The South Asian region might have oscillated in its importance for the powers that be, but it has never been off the radar in the academic and policy circles of major capitals. Needless to say, the presence of nuclear weapons on the Subcontinent has been a source of intense academic disquisition, as academicians toy with Cold War models and assess their applicability to dynamics in the South Asian theatre.
A lot of quality work has been produced on crises in South Asia since the Kargil conflict of 1999. Crises continue to be analyzed with respect to their escalatory propensities, the role that nuclear weapons and deterrence play in it, and third-party mediation. All analyses rightly point to linkages between the three levels of war along the conflict spectrum. However, the conclusions and pathways are predictable, and so are the patterns. The academic presentation of crises inside the beltway is one that shows Pakistan as the instigator of a crisis. In other words, according to the body of literature, crisis-triggers are in the hands of Pakistan, and India is but a responder. Risks notwithstanding, the escalation ladder follows a linear and choreographed sequence, as if the analyses were written in a South Asian edition of Herman Kahn’s Chef D’oeuvre. Rung-climbing scenarios are rigorously war-gamed to provide more cogency to the understanding of what many call ‘nuclear-tinged crises’. Thus, there is a stasis in the literature and on South Asian crisis dynamics.
While there has been academic acknowledgement of sorts on the crisis behavior and posturing of India, the triggers continue to be ascribed to Pakistan. This is something that calls for revisionism if the study of escalation dynamics has to be enriched, both in terms of theory and policy. But why does the pretext for escalation need to be corrected and fully understood? The answer is a simple one: the stakes and value attached to something that is deemed a trigger are important determinants of crisis behaviors. What happens in a crisis then will depend on where and how the trigger event takes place.

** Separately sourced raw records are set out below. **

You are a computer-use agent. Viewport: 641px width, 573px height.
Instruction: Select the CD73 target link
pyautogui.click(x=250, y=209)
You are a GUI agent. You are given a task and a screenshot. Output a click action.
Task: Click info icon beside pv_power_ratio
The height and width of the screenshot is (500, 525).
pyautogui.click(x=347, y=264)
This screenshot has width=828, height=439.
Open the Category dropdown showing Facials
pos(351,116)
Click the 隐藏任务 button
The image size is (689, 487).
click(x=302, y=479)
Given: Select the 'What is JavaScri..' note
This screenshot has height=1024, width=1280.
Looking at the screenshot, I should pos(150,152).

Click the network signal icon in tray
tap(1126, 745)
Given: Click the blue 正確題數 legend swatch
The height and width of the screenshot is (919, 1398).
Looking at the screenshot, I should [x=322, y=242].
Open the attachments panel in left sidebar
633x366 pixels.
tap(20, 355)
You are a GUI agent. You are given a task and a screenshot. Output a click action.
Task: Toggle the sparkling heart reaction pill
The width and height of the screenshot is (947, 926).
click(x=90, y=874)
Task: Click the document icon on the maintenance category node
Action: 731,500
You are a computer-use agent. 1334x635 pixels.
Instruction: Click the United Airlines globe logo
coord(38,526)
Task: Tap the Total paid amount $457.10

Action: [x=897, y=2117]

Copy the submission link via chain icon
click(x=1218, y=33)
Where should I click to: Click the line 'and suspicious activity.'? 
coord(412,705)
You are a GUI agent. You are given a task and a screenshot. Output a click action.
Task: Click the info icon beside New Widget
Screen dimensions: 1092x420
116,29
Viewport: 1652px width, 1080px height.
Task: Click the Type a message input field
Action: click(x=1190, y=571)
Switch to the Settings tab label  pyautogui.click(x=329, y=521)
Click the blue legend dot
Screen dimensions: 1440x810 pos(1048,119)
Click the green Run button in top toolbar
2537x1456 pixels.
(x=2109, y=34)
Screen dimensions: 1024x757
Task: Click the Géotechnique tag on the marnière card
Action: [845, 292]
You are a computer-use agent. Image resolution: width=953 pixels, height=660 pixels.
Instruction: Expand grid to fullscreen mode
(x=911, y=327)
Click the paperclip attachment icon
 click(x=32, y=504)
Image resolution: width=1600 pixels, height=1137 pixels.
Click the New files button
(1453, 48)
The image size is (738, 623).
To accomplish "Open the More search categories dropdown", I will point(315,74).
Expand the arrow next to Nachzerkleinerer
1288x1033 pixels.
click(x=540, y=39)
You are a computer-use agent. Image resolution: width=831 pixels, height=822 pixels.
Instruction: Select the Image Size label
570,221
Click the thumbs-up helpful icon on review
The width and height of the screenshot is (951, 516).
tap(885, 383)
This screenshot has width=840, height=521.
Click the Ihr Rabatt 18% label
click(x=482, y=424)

Let’s add, for a change, a new trigger event: India’s forays into Azad Kashmir. Before delving into it further, it is important to clarify that this is not being added to tweak simulation exercises. Its addition to our discourse is not only imperative but also ineluctable. Threats to take Azad Kashmir and even Gilgit Baltistan have been dished out incessantly by Indian political and military leaders. As a matter of fact, statements calling for the ‘reintegration’ of Azad Kashmir and Gilgit Baltistan with India are being heard far more frequently now than ever before.
What does this end-state signify? That a nuclear-armed state wants to evict another nuclear-armed state from a territory, is a sign that one of the states is seeking a military victory against the other in a nuclear environment. This in turn implies that India is looking to escape what Robert Jervis called “The Nuclear Revolution “. It must be noted that nuclear weapons have outlawed military victory, or more importantly, reduced the difference between the post-war conditions of the victor and the vanquished. Thus, Indian efforts to wrest back territory would be all but reckless, and will have precarious consequences for the entire region. With jingoism and warmongering seen as planks of the Indian political expression, such tactical and strategic follies cannot be ruled out.
Such a trigger-event would be right out of the pre-nuclear playbook. It will also be bereft of the pretenses that India is a status quo power that does not want territorial changes That would then exert a different set of pressures on Pakistan. Quite certainly, the retaliation could also be from the pre-1998 toolkit. Taken together, both will spell trouble in a nuclearized environment. Crises would then be supplanted by wars, and attempts at crisis management be replaced by those aimed at war termination. The models and routes of escalation decoded in academic circles will not work, and hence, adjustments will be needed.
While the second part of this series will deliberate on the implications of India’s hypothetical incursions in Azad Kashmir, it is worth mentioning here that eventually including this in the mix will help engender a more holistic appraisal on escalation in the region. The new cause of crisis will also change how both countries will look towards nuclear weapons and the conditions that will govern their use. A scholarly discussion on an India-induced escalation will also help answer questions on the future of deterrence and deterrence stability in the Subcontinent. While strategic fraternities around the world have long worked on crises and sub-conventional intrusions under a nuclear overhang, adding a conventional incendiary event to our debates on escalation will help better dissect the deterrence and escalation control value of nuclear weapons.
To conclude, escalation dynamics in the volatile South Asian region cannot be understood in totality, without looking at changing milieus and the ever-increasing basket of escalation-triggers. Indian bellicosity and unremitting threats do have the potential to precipitate events that were witnessed in the pre-nuclear era in a nuclearized region. How military compellence will affect nuclear deterrence and deterrents will be one of the most important questions to answer for all South Asia watchers. Indeed, if alleged acts of terrorism attributed to Pakistan can be considered the starting points of escalation, then the strategic community would certainly be remiss if it does not take into account brazen Indian threats of changing the status quo through kinetic means.